While adopting the formal sobriety associated with American Minimalism, Supports/Surfaces distinguished itself through a pronounced critical and ideological dimension, grounded in a pervasive deconstruction of the pictorial medium. Painting was thereby desacralized, its traditional hierarchies dismantled in favor of an investigation into its constitutive elements. The movement’s theoretical underpinnings were informed in part by Structuralism, a dominant intellectual paradigm in France during the 1960s.

Within this framework, the artists undertook to question the act of painting to its core, in a manner analogous to the analysis of linguistic systems. The artwork was thus conceived not as the expression of individual subjectivity, but as a set of relations between its material and formal components.

Consequently, figuration and illusionistic depth were unequivocally rejected.
Painting no longer sought to represent an external reality ; rather, it asserted its own material conditions of existence, foregrounding process, support, and surface. The canvas, divested of its traditional status, was removed from its stretcher, folded, suspended, or fragmented. Fabrics were painted, knotted, and directly affixed to the wall, while the frame was either eliminated or presented as an autonomous, self-sufficient element.

The Supports/Surfaces movement is characterized by the use of simple, raw materials and a rejection of traditional “noble” artistic media, aligning it with Arte Povera, which developed contemporaneously in Italy within a broader context of political and social upheaval across Europe.

Initiated in 1966 this series foregrounds the significance of the X motif in Louis Cane's work and exemplifies the key principles of this French avant-garde movement.

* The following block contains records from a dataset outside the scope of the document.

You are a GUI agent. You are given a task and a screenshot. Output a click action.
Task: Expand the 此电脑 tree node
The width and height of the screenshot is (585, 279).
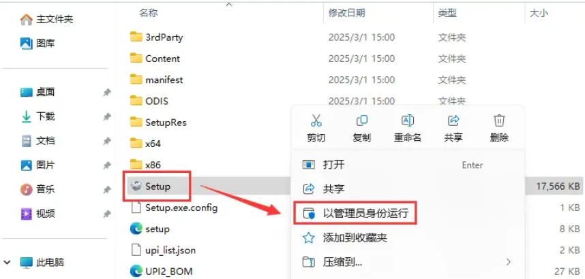click(8, 262)
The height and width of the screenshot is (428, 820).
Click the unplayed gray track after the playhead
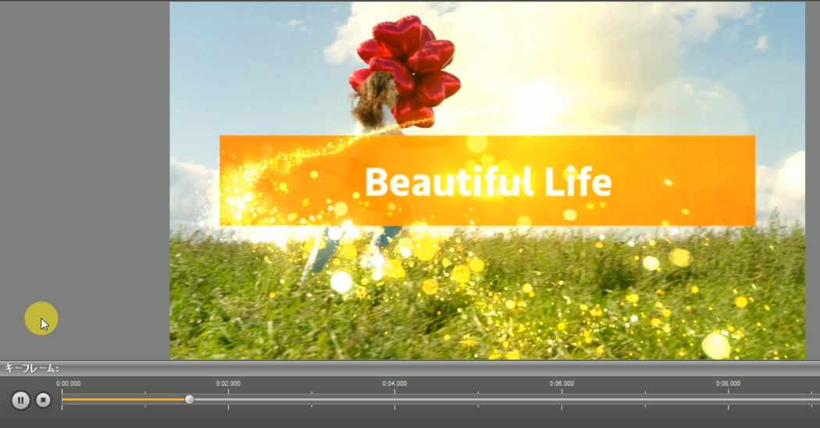[x=469, y=399]
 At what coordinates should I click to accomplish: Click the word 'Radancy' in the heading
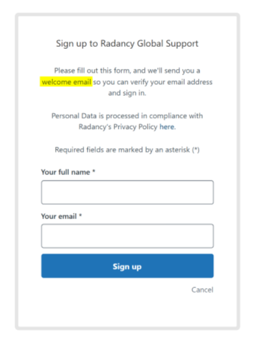pos(117,43)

Produced between 1966 and 1968 and first presented in Portugal, at ILHA, these works stand at the crossroads of American Minimalism seen in their elementary gestures and repetition and a conceptual, analytical approach influenced by Arte Povera.

These works also illustrate Louis Cane’s deep attraction to color. A great colorist, he frequently reinterpreted the hues of Très Riches Heures du Duc de Berry, notably making blues a central and essential element of his work.

Red, sky blue, turquoise, and black X-shaped forms are stamped onto canvas or fabric and affixed directly to the wall, floating freely in space, liberated from the constraints of the stretcher. Colour introduces a vital presence that
counterbalances the austerity of the repeated gesture.

Several pieces of furniture in bronze are also included in the exhibition, subtly underlining the dialogue between the artist’s practice and the one of the designer.

An essay by New York critic and curator Bob Nickas accompanies the exhibition.